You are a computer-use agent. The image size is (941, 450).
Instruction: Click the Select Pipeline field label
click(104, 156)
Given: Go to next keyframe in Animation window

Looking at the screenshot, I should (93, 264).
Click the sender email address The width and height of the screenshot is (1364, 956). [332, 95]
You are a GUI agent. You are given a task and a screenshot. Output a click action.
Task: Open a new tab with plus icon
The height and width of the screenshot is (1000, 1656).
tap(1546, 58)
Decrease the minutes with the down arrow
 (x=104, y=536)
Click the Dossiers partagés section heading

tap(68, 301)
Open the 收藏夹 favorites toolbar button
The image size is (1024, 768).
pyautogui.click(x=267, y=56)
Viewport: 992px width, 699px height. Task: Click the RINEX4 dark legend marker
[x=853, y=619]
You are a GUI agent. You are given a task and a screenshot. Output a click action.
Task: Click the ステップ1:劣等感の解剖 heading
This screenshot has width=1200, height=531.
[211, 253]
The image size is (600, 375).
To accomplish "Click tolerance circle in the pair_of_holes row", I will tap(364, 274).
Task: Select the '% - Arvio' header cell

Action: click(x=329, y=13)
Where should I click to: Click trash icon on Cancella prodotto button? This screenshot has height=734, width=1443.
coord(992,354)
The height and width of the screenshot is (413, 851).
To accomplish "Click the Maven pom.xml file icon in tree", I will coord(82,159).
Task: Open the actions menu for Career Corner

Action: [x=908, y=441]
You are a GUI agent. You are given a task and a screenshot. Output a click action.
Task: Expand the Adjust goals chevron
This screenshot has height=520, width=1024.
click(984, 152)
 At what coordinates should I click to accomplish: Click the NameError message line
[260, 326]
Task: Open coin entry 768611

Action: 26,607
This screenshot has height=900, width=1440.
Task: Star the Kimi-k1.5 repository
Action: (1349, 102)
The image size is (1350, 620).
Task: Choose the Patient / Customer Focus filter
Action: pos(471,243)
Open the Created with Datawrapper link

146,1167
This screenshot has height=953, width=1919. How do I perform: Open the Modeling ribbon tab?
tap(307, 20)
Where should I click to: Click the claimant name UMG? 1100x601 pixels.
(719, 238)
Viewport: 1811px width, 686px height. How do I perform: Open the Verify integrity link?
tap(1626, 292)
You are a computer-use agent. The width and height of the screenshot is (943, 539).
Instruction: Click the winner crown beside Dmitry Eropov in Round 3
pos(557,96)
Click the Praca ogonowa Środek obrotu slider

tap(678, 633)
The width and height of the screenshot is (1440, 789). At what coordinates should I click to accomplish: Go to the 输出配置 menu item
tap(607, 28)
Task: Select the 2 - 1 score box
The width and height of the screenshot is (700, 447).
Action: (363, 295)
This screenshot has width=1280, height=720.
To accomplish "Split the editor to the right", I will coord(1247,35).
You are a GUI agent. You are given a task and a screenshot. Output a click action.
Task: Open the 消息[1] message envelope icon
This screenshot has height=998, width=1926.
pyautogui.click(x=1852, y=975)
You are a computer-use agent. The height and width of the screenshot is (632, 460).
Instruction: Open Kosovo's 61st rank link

Problem: All of the records above are to be copied exactly.

Written solution:
You are a computer-use agent. The image size is (941, 450).
Instruction: Click the Select Pipeline field label
click(104, 156)
Given: Go to next keyframe in Animation window

Looking at the screenshot, I should (93, 264).
Click the sender email address The width and height of the screenshot is (1364, 956). [332, 95]
You are a GUI agent. You are given a task and a screenshot. Output a click action.
Task: Open a new tab with plus icon
The height and width of the screenshot is (1000, 1656).
tap(1546, 58)
Decrease the minutes with the down arrow
 (x=104, y=536)
Click the Dossiers partagés section heading

tap(68, 301)
Open the 收藏夹 favorites toolbar button
The image size is (1024, 768).
pyautogui.click(x=267, y=56)
Viewport: 992px width, 699px height. Task: Click the RINEX4 dark legend marker
[x=853, y=619]
You are a GUI agent. You are given a task and a screenshot. Output a click action.
Task: Click the ステップ1:劣等感の解剖 heading
This screenshot has width=1200, height=531.
[211, 253]
The image size is (600, 375).
To accomplish "Click tolerance circle in the pair_of_holes row", I will tap(364, 274).
Task: Select the '% - Arvio' header cell

Action: click(x=329, y=13)
Where should I click to: Click trash icon on Cancella prodotto button? This screenshot has height=734, width=1443.
coord(992,354)
The height and width of the screenshot is (413, 851).
To accomplish "Click the Maven pom.xml file icon in tree", I will coord(82,159).
Task: Open the actions menu for Career Corner

Action: [x=908, y=441]
You are a GUI agent. You are given a task and a screenshot. Output a click action.
Task: Expand the Adjust goals chevron
This screenshot has height=520, width=1024.
click(984, 152)
 At what coordinates should I click to accomplish: Click the NameError message line
[260, 326]
Task: Open coin entry 768611

Action: 26,607
This screenshot has height=900, width=1440.
Task: Star the Kimi-k1.5 repository
Action: (1349, 102)
The image size is (1350, 620).
Task: Choose the Patient / Customer Focus filter
Action: pos(471,243)
Open the Created with Datawrapper link

146,1167
This screenshot has height=953, width=1919. How do I perform: Open the Modeling ribbon tab?
tap(307, 20)
Where should I click to: Click the claimant name UMG? 1100x601 pixels.
(719, 238)
Viewport: 1811px width, 686px height. How do I perform: Open the Verify integrity link?
tap(1626, 292)
You are a computer-use agent. The width and height of the screenshot is (943, 539).
Instruction: Click the winner crown beside Dmitry Eropov in Round 3
pos(557,96)
Click the Praca ogonowa Środek obrotu slider

tap(678, 633)
The width and height of the screenshot is (1440, 789). At what coordinates should I click to accomplish: Go to the 输出配置 menu item
tap(607, 28)
Task: Select the 2 - 1 score box
The width and height of the screenshot is (700, 447).
Action: (363, 295)
This screenshot has width=1280, height=720.
To accomplish "Split the editor to the right", I will coord(1247,35).
You are a GUI agent. You are given a task and a screenshot. Output a click action.
Task: Open the 消息[1] message envelope icon
This screenshot has height=998, width=1926.
pyautogui.click(x=1852, y=975)
You are a computer-use agent. The height and width of the screenshot is (632, 460).
Instruction: Open Kosovo's 61st rank link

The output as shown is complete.